The first was a huge compilation of clips and stuff for Star Trek Monthly. My heart sank, but the next, oh boy, that was the "Fenrille" notes, a mass of several hundred pages of notes, maps, drawings, character studies. And at the bottom, with no title, there it was, the "War for Eternity."
My shriek of joy was probably audible a block away. From glum normalcy to a state of high excitement, to frantic freaked out file searching to incredible relief, all in the space of about forty minutes, I hadn't had such an emotional rollercoaster ride since childhood. I was lucky I hadn't expired on the spot from either an aneurism or a heart attack.
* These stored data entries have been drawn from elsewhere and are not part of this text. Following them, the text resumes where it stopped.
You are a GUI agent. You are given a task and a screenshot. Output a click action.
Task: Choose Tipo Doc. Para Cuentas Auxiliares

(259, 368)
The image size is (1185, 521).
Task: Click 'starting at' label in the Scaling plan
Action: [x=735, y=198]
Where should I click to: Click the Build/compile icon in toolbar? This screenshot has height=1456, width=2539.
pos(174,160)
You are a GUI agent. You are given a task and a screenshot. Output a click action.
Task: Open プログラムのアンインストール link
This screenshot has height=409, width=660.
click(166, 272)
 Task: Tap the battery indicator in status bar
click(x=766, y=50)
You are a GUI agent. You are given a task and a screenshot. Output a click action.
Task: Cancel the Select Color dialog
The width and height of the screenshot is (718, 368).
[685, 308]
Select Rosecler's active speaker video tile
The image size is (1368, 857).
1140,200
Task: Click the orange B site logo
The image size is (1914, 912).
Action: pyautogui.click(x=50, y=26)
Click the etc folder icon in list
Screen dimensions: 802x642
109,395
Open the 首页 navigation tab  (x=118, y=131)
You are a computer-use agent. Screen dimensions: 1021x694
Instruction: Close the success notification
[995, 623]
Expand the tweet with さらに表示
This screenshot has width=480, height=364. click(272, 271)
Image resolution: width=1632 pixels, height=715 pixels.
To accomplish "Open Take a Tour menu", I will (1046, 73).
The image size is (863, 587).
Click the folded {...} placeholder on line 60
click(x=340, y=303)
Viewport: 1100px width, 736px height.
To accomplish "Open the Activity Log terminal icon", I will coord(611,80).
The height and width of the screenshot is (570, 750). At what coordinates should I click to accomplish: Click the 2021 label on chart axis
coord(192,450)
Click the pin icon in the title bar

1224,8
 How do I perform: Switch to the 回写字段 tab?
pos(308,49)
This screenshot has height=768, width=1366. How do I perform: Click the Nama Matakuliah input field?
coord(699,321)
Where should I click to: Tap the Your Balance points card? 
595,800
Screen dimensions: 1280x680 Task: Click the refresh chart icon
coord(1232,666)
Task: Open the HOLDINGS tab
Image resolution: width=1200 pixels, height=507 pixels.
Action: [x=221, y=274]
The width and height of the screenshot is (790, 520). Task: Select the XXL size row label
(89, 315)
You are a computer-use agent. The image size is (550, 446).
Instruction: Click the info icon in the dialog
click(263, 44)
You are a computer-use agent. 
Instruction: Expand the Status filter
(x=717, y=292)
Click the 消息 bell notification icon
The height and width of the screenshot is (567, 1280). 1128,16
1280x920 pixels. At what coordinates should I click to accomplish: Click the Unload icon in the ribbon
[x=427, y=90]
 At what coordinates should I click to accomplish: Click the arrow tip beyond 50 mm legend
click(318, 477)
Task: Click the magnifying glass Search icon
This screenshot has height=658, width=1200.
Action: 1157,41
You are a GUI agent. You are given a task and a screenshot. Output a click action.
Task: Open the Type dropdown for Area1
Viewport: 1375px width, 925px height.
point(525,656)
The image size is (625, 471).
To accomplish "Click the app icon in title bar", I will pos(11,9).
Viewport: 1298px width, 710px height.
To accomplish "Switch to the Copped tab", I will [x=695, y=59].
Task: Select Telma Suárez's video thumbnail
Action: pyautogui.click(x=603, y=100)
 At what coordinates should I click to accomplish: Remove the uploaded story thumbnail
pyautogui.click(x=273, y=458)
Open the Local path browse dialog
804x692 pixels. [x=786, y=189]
Of course, the book was far from finished. I wrote a lot more that summer, and more in the autumn too. The mad fever dream of "Fenrille" was back, with fein and settlers, wild battles in the equatorial mountains, and terrifying woodwose, the ultimate weapons for trees to wield. When it was done, after a week of marathon typing to get a clean top copy with a deadline since I had to go to San Francisco on business, I flung it into the mail to Del Rey and raced to the airport. I was due to write the Collector's Edition Return of the Jedi Movie Special and had meetings with Lucasfilm people to see what exactly I could write about.
When I got back, head full of Jabba the Hut, Ewoks and the like, there was an invitation waiting for me to meet Owen Lock, an Editor at Del Rey Books. I went uptown and had lunch, the first of many lunches with Owen. We got on well and I learned something about the Soviet GRU, which was his great hobby. I met Judy Lynn Del Rey, and Shelley Shapiro, who was then her assistant. Owen liked the "War for Eternity." They were going to buy it. A contract was soon in the mail and after that a check.
Soon after that I saw a proof of Ralph McQuarrie's brilliant cover. That was a moment I will never forget. McQuarrie (who had done a lot of work on Star Wars) had caught the exact look of my fein. There was Bg Rva brought to life, right down to the little green feathers worn behind the ear that the Fein used as tribal colors. And behind him, brooding against a background of fire was Lavin Fundin, my lead character.
It was a great cover and it helped move "the War for Eternity" off shelves across the USA. The book eventually went to 8 printings and spawned not only the sequel,"The Black Ship" but also a pair of prequels, "The Founder" and "To a Highland Nation." Along the way, "The War for Eternity" won the Compton Crook Award for the Best First Novel in the field and that introduced me to the world of Science Fiction fandom and conventions.
Eventually "The War for Eternity" was to be published in Japanese, English and Russian editions and to remain in print for more than twelve years. Copies can still be obtained from the second hand and out of print book sellers on the internet.
I don't know if there's a moral to this tale, perhaps that one should really never give up on one's dreams. And equally, that writing is ultimately about inspiration as much as it is about hard work.